• Brano proposto:
Economia

Indipendenza energetica, le spine dell’Europa

Un piano da 195 miliardi ma resta il nodo infrastrutture

di Alessio Gallicola -


La Commissione europea è pronta a svelare un piano da 195 miliardi di euro che comprende le azioni necessarie a garantire l’indipendenza energetica ai Paesi membri. Domani dovrebbe essere il giorno giusto per il varo del documento, fondato su una strategia in tre ambiti: incremento delle fonti rinnovabili, abbassamento della soglia dei consumi, ricerca di fornitori alternativi affidabili. Ma il piano segnerà anche un tentativo da parte di Bruxelles di unire le infrastrutture energetiche dell’Ue in modo più coeso, eliminando le strozzature e ponendo fine ai ritardi di progetti che caratterizzano la situazione attuale nel continente.

• Estratto della fonte:
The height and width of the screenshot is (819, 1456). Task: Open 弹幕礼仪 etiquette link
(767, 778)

• Consegna: Nel brano sull'indipendenza energetica europea, qual è l'importo del piano che la Commissione europea è pronta a svelare? Rispondi basandoti unicamente sul brano proposto.

• Risposta: 195 miliardi di euro.